Menurut Darori, kementeriannya sudah menerima surat permohonan dari Kementerian Kelautan untuk keperluan restrukturisasi kapal nelayan, tapi surat itu masih harus diproses lebih lanjut.
Apalagi, dalam surat tersebut belum dimuat detail jumlah kebutuhan kayu untuk kapal serta belum dicantumkan lokasi untuk pembuatan kapal-kapal itu. Padahal, Darori menambahkan, lokasi tersebut penting supaya Kementerian Kehutanan bisa melakukan inventarisasi kayu di lokasi tersebut dan tidak memakan biaya banyak untuk transportasi.
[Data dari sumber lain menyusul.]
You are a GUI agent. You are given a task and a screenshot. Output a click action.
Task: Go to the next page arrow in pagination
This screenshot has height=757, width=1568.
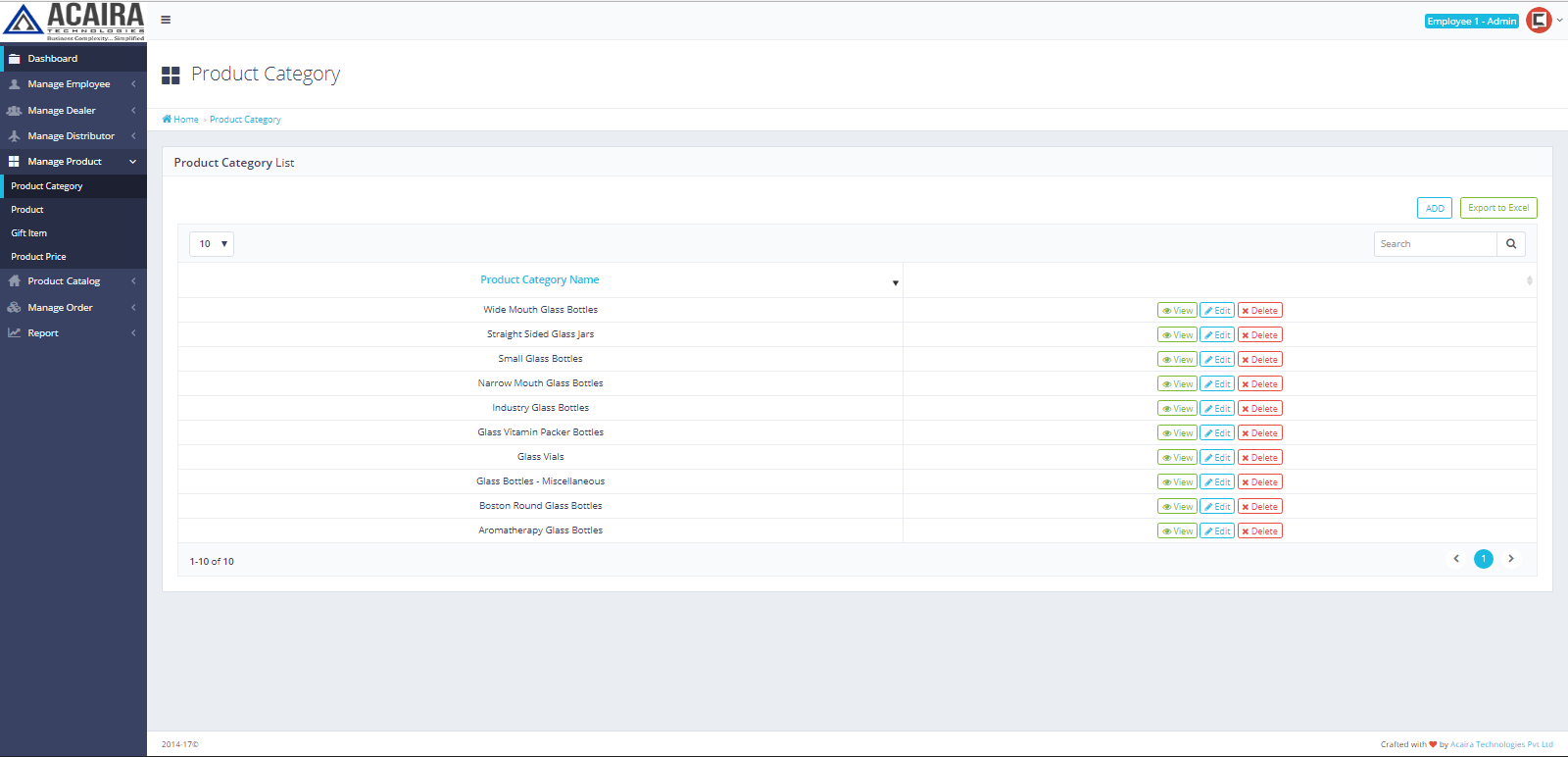click(1511, 559)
"Surat itu intinya berisi permohonan untuk keringanan, dan Menteri Kehutanan sudah menyanggupi untuk memberikan prioritas," ujarnya.
Darori menambahkan, masalah ini juga harus dibicarakan dengan kejaksaan dan kepolisian. Pasalnya, kejaksaanlah yang berwenang melakukan mekanisme lelang, dan kepolisian yang berwenang dalam proses penyitaan kayu-kayu ini, sehingga mereka harus dilibatkan juga.
Direktur Jenderal Perikanan Tangkap Kementerian Kelautan dan Perikanan, Dedy Sutisna, menargetkan bulan depan sudah bisa memproses penggunaan kayu sitaan hasil pembalakan liar milik Kementerian Kehutanan. Kementerian Kelautan sudah menyampaikan surat disposisi ke Kementerian Kehutanan.
Menurut Dedy, Menteri Kelautan dan Perikanan akan mengundang Menteri Kehutanan dan Jaksa Agung dalam waktu dekat untuk membahas masalah ini. Jika semua proses sudah disepakati, Kementerian Kelautan akan kembali menyurati Kementerian Kehutanan mengenai detail kebutuhan kayu untuk kapal. Tembusannya akan diberikan kepada Kejaksaan Agung dan Kepolisian Republik Indonesia.
Kementerian Kelautan dan Perikanan berencana merevitalisasi 1.000 kapal nelayan hingga 2014.